All’opposizione del diniego sanitario il team legale ha avuto il via libera del comitato etico quando la donna era già morta in Svizzera. “Abbiamo appreso poi dal verbale – spiega l’avvocato dell’associazione Coscioni, Filomena Gallo – che la commissione aziendale non poteva aderire al parere positivo del comitato etico in quanto ritengono che non vi sia il trattamento di sostegno vitale e spiace e mortifica leggere perfino ‘che le condizioni attuali non sono coerenti con sofferenze fisiche intollerabili'”.

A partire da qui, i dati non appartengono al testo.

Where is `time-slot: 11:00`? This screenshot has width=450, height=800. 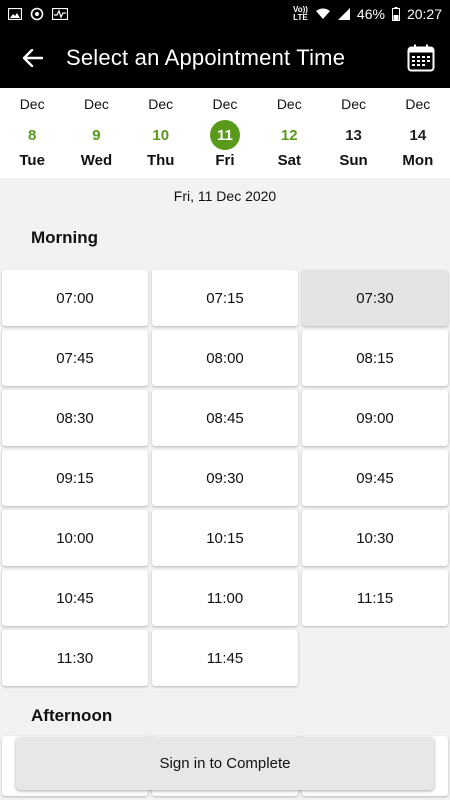
time-slot: 11:00 is located at coordinates (225, 598).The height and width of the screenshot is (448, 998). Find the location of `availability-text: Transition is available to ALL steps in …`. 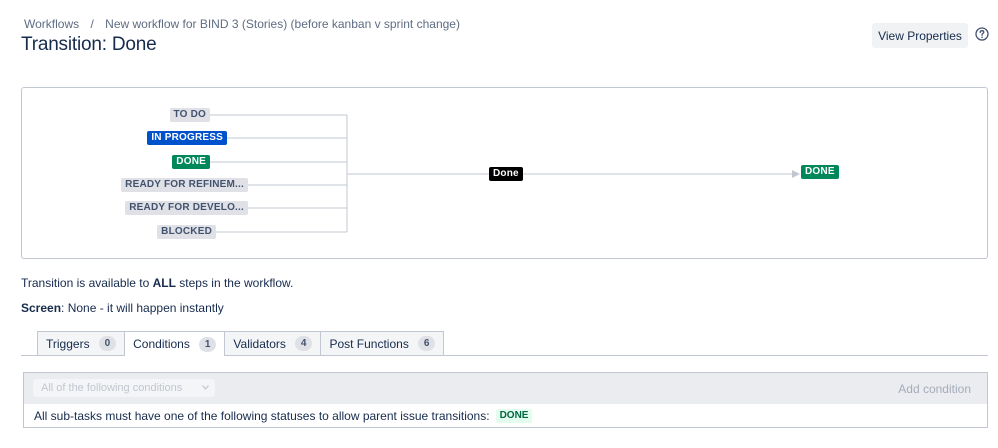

Cosa rischiano gli accompagnatori di Sibilla Barbieri

Ad accompagnare Sibilla Barbieri in Svizzera suo figlio Vittorio e Marco Perduca, già senatore radicale, dell’Associazione Luca Coscioni e iscritto all’Associazione Soccorso Civile. Domani i due si presenteranno spontaneamente in caserma dai carabinieri per autodenunciarsi. Rischiano fino a 12 anni di carcere. Anche Marco Cappato, si autodenuncerà in quanto legale rappresentante dell’Associazione Soccorso Civile che ha organizzato e sostenuto il viaggio.